Victimes de la Première Guerre mondiale – une Somme de vies brisées par 14 18.

Né le 5 novembre 1892, Alfred ABRAHAM est un enfant de Lannoy.

Située au cœur du territoire du Marquenterre, la commune de Rue compte plusieurs hameaux. A la fin du XIXe siècle, quand naît Alfred, ces hameaux étant assez éloignés du chef-lieu de la commune, les habitants revendiquent leur appartenance plutôt à la section qu’au chef-lieu. Ainsi les ABRAHAM, les CAILLE, les MOUILLON, les FLOUREST, les MOLIN, les BACQUET, les GRAVELINE et les CAZIER se considèrent comme des habitants de Lannoy, plutôt que comme des Ruens. C’est au sein de ces familles bien implantées dans le hameau du Sud de la commune de Rue qu’Alfred ABRAHAM compte ses meilleurs copains. Lannoy compte environ 300 habitants au début du XXe siècle.

Alfred ABRAHAM est le fils de Charles et de Clémence. Les grands-parents paternels, comme les grands-parents maternels sont originaires de Lannoy. Les familles sont modestes et la vie n’est pas toujours facile, mais heureusement, à la campagne, la solidarité permet toujours de survivre.

Les pères des copains d’Alfred sont majoritairement des journaliers agricoles qui travaillent dans les fermes de la commune, à l’exception du père d’Alfred MOLIN qui a sa propre ferme, tout comme celui d’Albert CAZIER fermier au lieu-dit Le Canal à Lannoy. Le père des frères CAILLE est serrurier chez Stremler et Loiseau dans le village voisin de Sailly-Flibeaucourt, et celui d’Achille DOVERGNE, son voisin, est maçon.

Mais les pères meurent jeunes aussi. Alfred a un peu plus de 10 ans quand il perd son père. Il est loin d’être le seul orphelin à Lannoy. Les veuves doivent souvent se débrouiller seules pour nourrir leur famille comme c’est le cas des mères d’André FLOUREST et d’Alfred MOLIN. Léon BACQUET, orphelin lui aussi, vit chez son beau-père. Quant à Alfred ABRAHAM, la solidarité familiale a joué son rôle.

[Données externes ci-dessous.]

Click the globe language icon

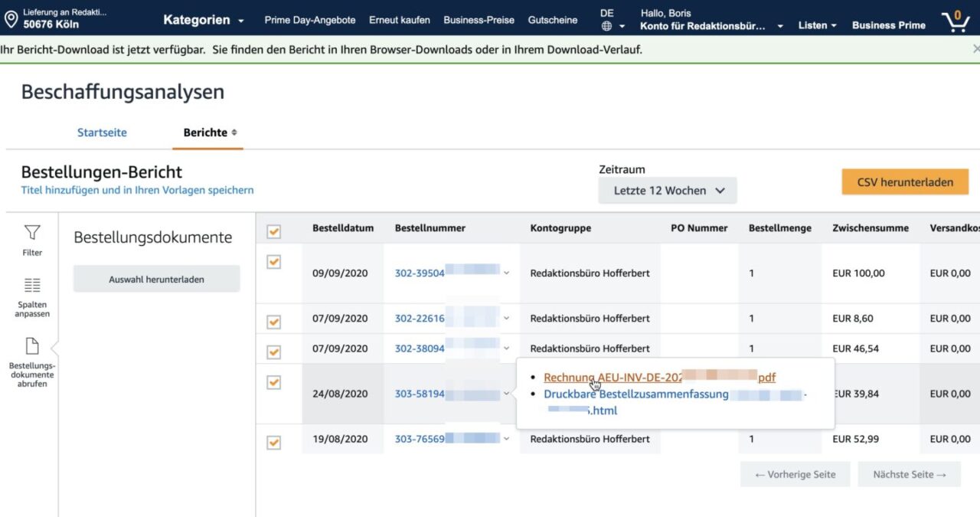coord(607,26)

Les parents de Clémence ont hébergé leur fille avec ses deux fils, Alfred et Arthur. Le grand-père Jean-Baptiste est cantonnier et la grand-mère est ménagère.

Les oncles et cousins d’Alfred sont scieurs de long ou charpentiers. C’est vers ces métiers qu’il oriente sa vie professionnelle dès que l’école n’est plus obligatoire. Alfred ABRAHAM devient menuisier-charpentier.

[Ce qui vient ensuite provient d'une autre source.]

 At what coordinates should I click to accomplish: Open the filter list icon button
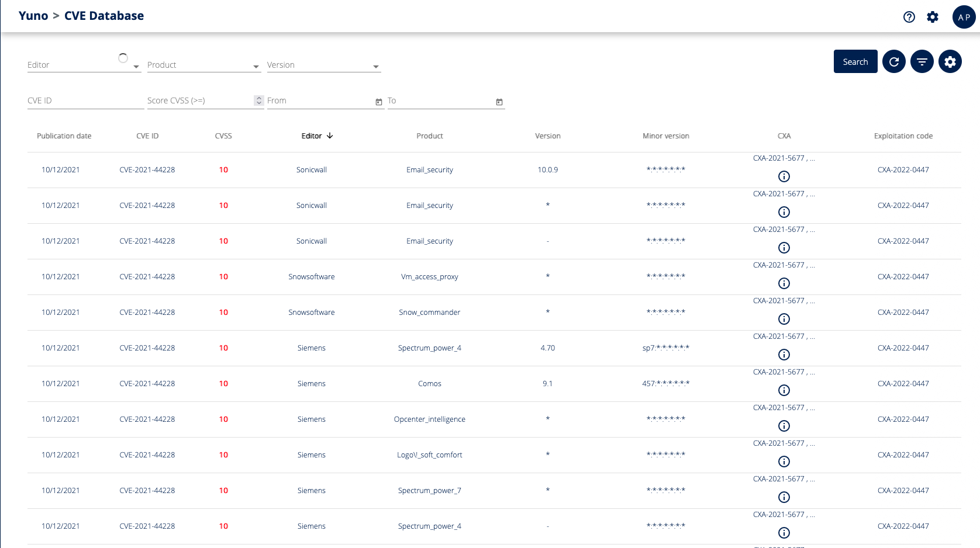(x=922, y=61)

A 20 ans, Alfred ABRAHAM reçoit sa convocation pour le Conseil de Révision à l’Hôtel de ville. Sont convoqués également Achille DOVERGNE, le voisin d’Alfred, ainsi qu’Albert CAZIER et Lucien CAILLE, l’aîné des deux frères.

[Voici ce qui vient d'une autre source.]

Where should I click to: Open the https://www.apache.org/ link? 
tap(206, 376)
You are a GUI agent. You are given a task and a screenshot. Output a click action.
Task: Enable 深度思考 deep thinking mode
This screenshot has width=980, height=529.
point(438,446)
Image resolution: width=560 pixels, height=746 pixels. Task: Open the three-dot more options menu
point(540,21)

Alfred est déçu de la décision du Conseil de Révision. Ses trois copains sont affectés au 120e Régiment d’Infanterie de Péronne, alors que lui doit partir dans l’Aisne, à La Fère, au 17e Régiment d’Artillerie. Les militaires ont certainement trouvé qu’un menuisier pouvait devenir un bon artilleur…

D’ici leur départ au service militaire prévu début octobre 1913, les quatre garçons continuent leur travail. Alfred ABRAHAM est donc menuisier, Achille DOVERGNE est maçon comme son père, Albert CAZIER est cultivateur comme son père et Lucien CAILLE, dont le père ne travaille plus chez Stremler et Loiseau, est manouvrier…comme l’est devenu son père.

Le 8 octobre les jeunes hommes prennent le train en gare de Rue, en direction d’Abbeville puis vers l’Est du département de la Somme, et vers l’Aisne pour Alfred.

L’arrivée à La Fère est un peu moins difficile pour Alfred ABRAHAM car il y retrouve Pierre LANGIGNON, de Rue, qui effectue son service militaire depuis douze mois. Avoir un copain de la commune pour lui servir de guide est vraiment une chance. Bon d’accord, Pierre n’habite pas Lannoy, mais quand on est aussi loin de chez soi, les rivalités territoriales internes à la commune de Rue n’ont plus vraiment d’importance.

En avril 1914, une partie du régiment revient caserner à Abbeville, à 25 km de Rue. Alfred, qui vient d’être promu caporal, y poursuit son instruction militaire et technique.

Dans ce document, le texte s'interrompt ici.